From the records below, return every line containing the word "agent".

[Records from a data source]
------------
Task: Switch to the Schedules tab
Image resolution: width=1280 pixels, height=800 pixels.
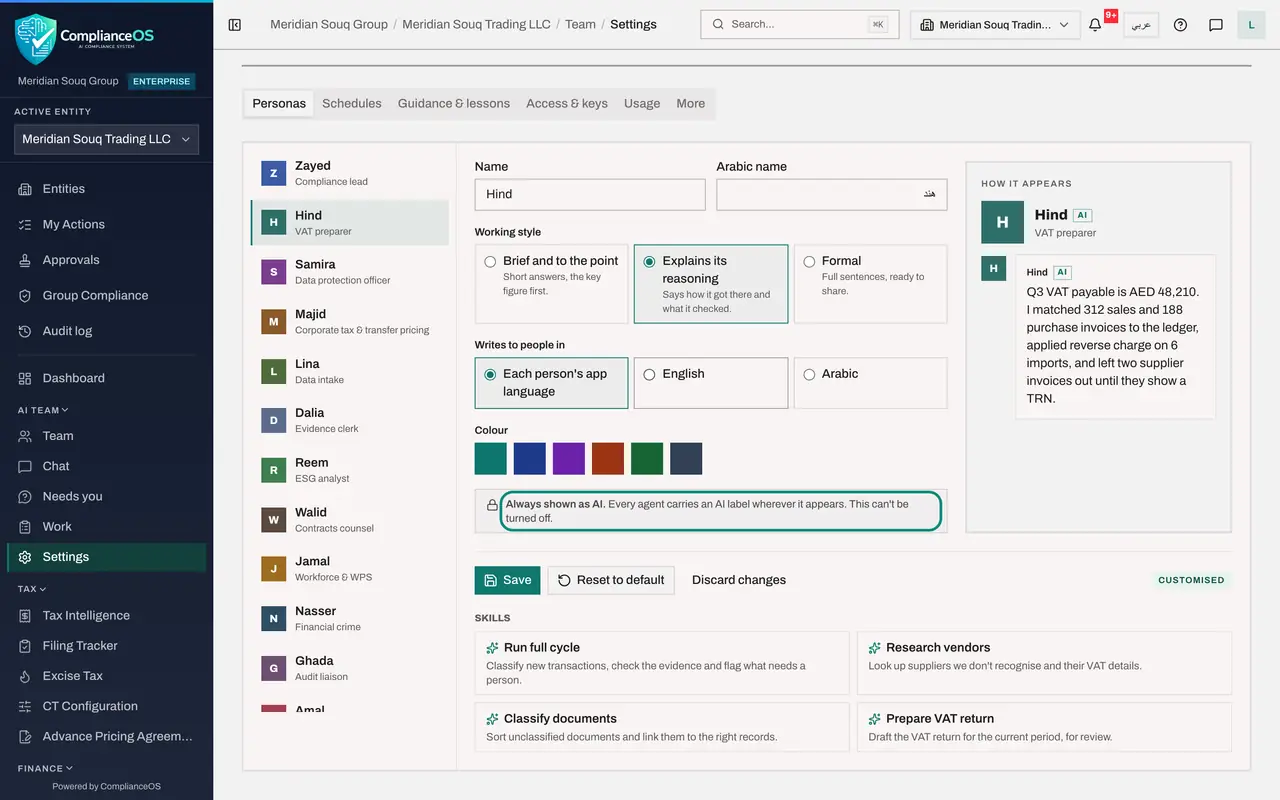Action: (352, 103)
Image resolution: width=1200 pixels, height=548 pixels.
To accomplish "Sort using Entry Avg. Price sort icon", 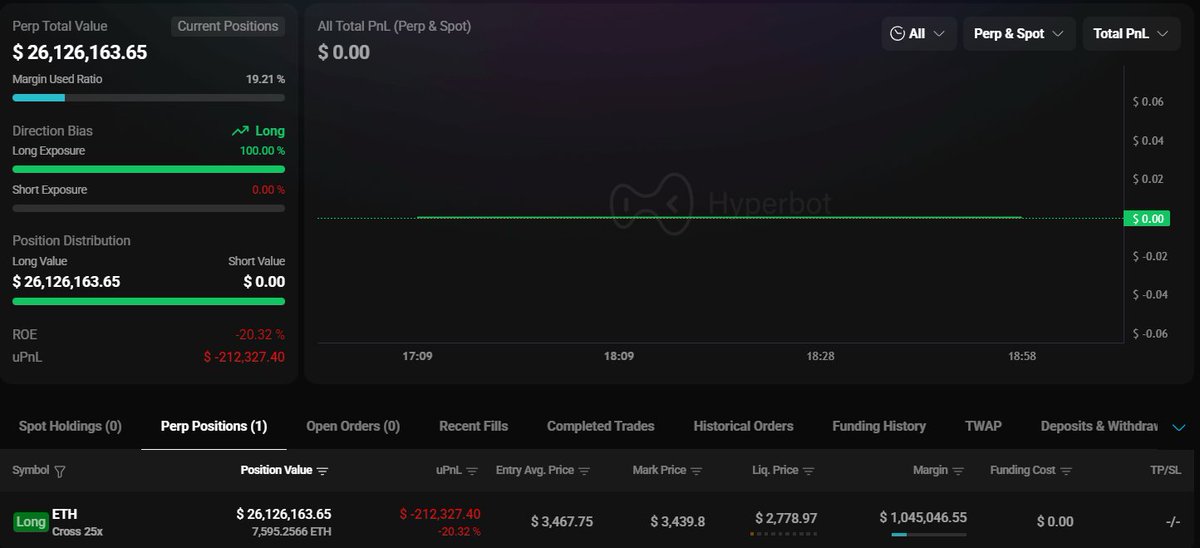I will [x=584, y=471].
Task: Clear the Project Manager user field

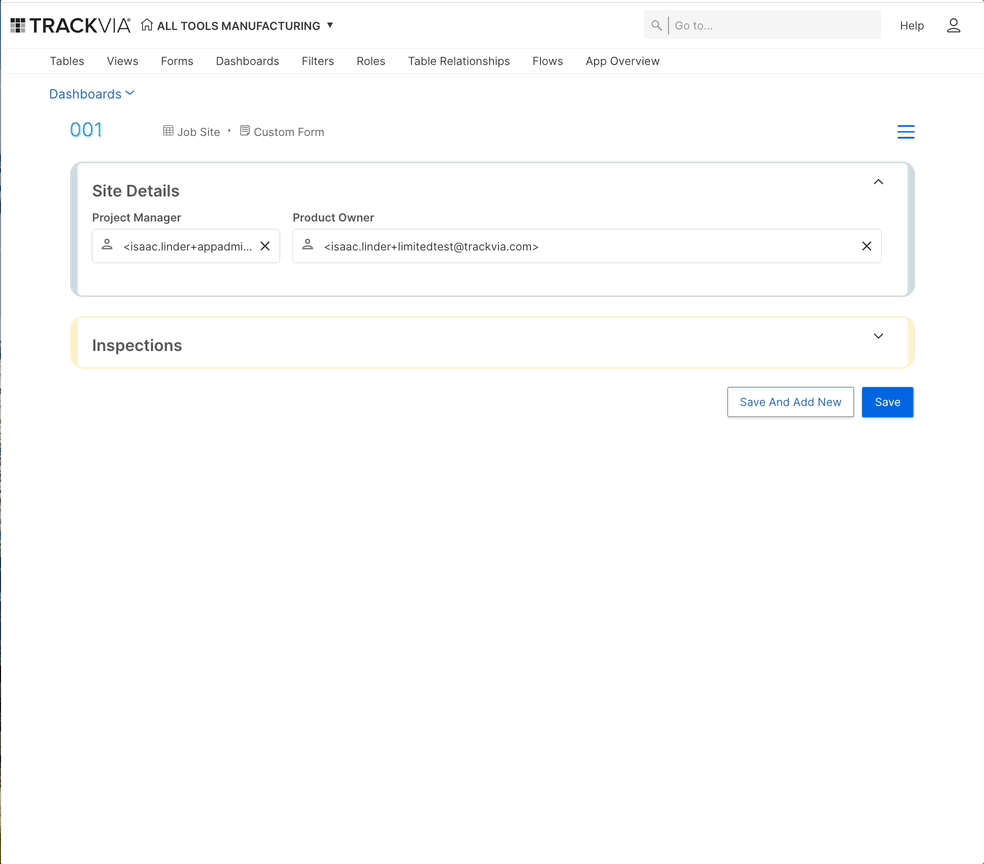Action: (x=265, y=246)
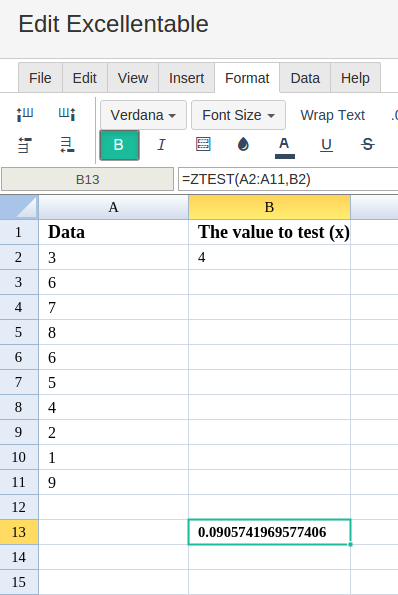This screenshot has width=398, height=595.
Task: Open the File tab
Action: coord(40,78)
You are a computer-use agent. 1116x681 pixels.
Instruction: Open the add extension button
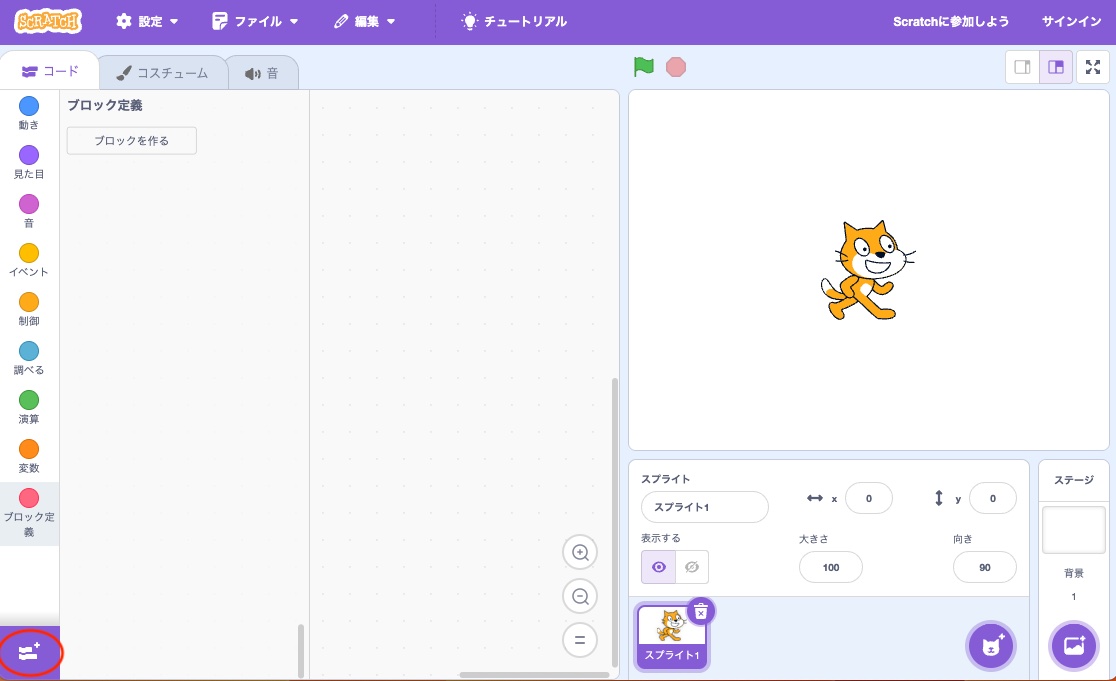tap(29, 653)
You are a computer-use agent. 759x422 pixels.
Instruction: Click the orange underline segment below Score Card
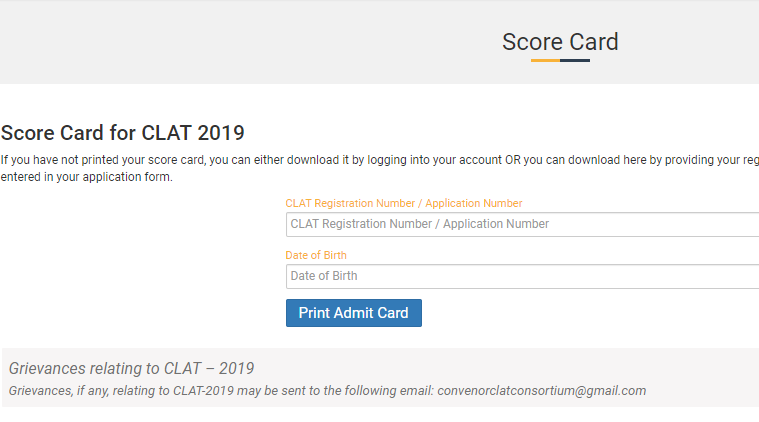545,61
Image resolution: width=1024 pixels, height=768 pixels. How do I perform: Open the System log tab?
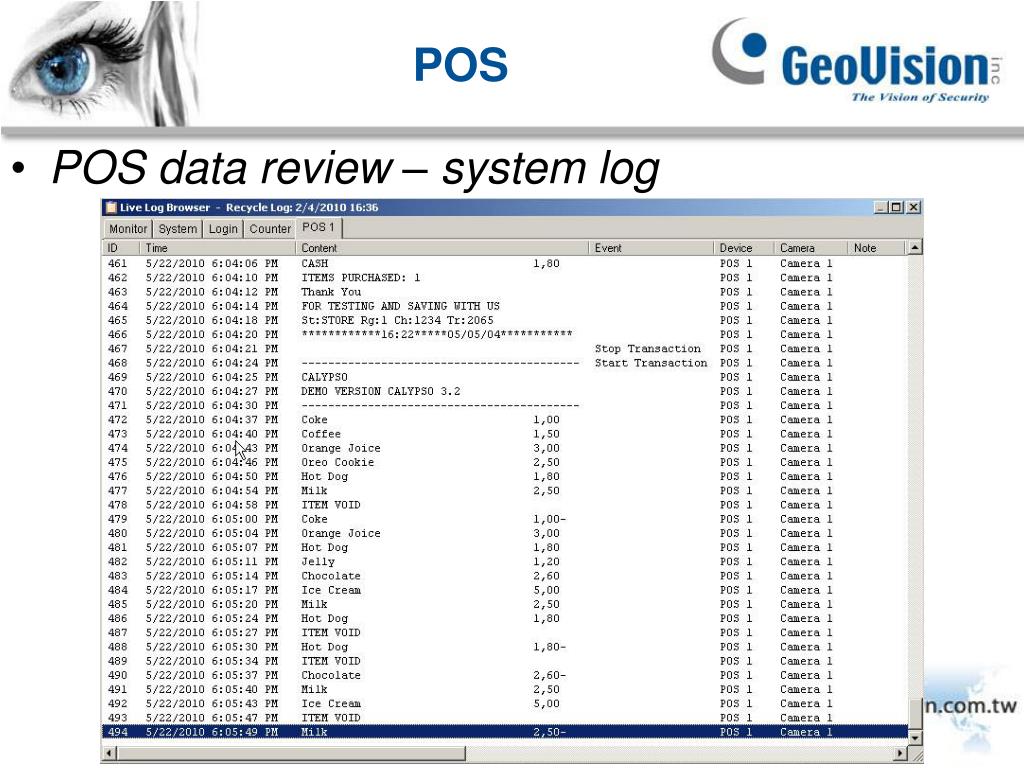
------------
ANSWER BOX:
You are a computer-use agent. 1116x681 pixels.
You are a computer-use agent. 759x422 pixels.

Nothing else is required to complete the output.